Через несколько дней мой австралиец улетал. Вместе с Эдвином мы провожали его. В аэропорту он расчувствовался, что-то говорил словно оправдываясь. В голосе звучали горечь и сожаление. Смысл сказанного – я никогда не мог предположить, что увижу родину такой.
Это был период развала всего и вся в республике, который продолжается до сегодняшнего дня. Развал успешно воплотило первое и второе правительство Годманиса, заложившее законодательные основы для растаскивания Республики по карманам. Как следствие – изломанные судьбы многих сотен тысяч людей, которые потеряв свои рабочие места, отчаянно боролись за выживание и, не найдя других решений, покидали Латвию.
Темпы рабочей эмиграции поражали и поражают. А сегодня многие покидают Латвию и по политическим мотивам, открыто говоря о причинах своего отъезда, не видя будущего для себя и своих детей!
Скажу честно, если бы был чуть моложе, уехал бы в Белоруссию! Нравится мне политическая позиция её лидера, его социалистические мотивы в управлении страной, созвучны они моему видению построения общества.
Противоречия неизбежны при сочетании социалистических и капиталистических принципов, но жёсткая диктатура со знаком плюс в конечном результате создаёт систему более человечную, чем неподготовленный капитализм.
После развала Союза Лукашенко провёл такую же приватизацию, но не позволил развалить ни один завод, колхоз или предприятие, оставив в собственности государства контрольный пакет, а остальное выставив на продажу на конкурсной основе. Работая в Белоруссии по приглашению администрации президента, я видел, как на конкурсе по реновации одного из зданий, представляющих историческую ценность, среди трёх иностранных фирм победила белорусская. И не по экономическим показателям, а по подходу и организации проведения работ.

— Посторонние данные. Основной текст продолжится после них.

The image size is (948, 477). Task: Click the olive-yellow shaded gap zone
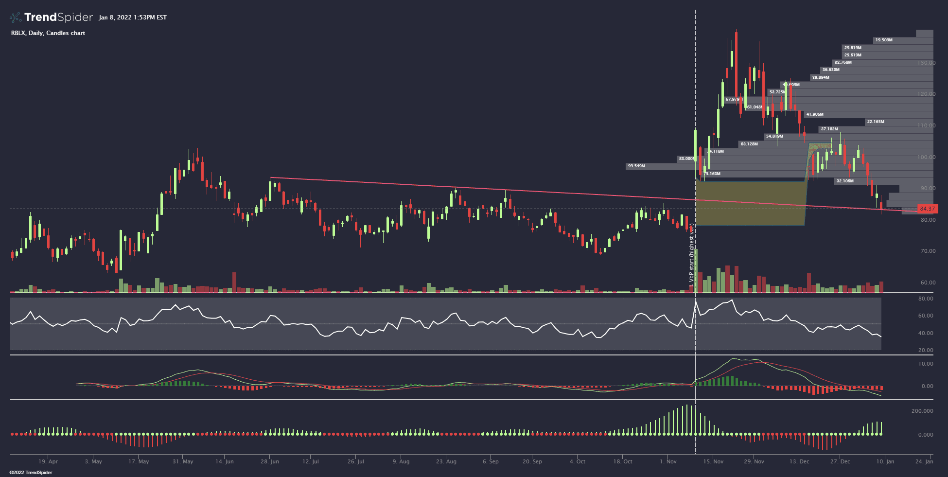[750, 203]
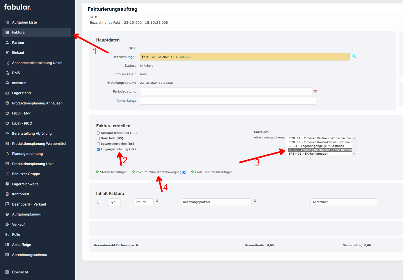This screenshot has height=280, width=403.
Task: Click the sort arrow beside Rechnungspartner
Action: (255, 201)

Создаётся впечатление, что своими законодательными актами, разрушая экономику, медицину, образование, Латвию превращают в подопытный полигон, на котором испытывают, сколь долго может длиться терпение народа, выживающего не благодаря, а вопреки. Реалии жизни показывают – долго!
Мы были чужими в этой стране уже тогда, а они – дома.
Шёл 1945 год. Пришла долгожданная победа. Фогель помог нашей семье переехать с хутора в город Кулдигу, на первых порах обеспечив нас самым необходимым в хозяйстве.
Нам выделили одну комнату в коммунальной квартире в доме по улице Планицас 1. Комнатка была настолько мала, что в ней помещалась только одна кровать. Мы с бабушкой спали на полу на матрасе. Утром матрас убирался под кровать. Днём сидеть и лежать на кровати мне запрещалось и когда через несколько лет нас подселили в другой дом, и у меня появилась личная кровать, радости моей не было предела.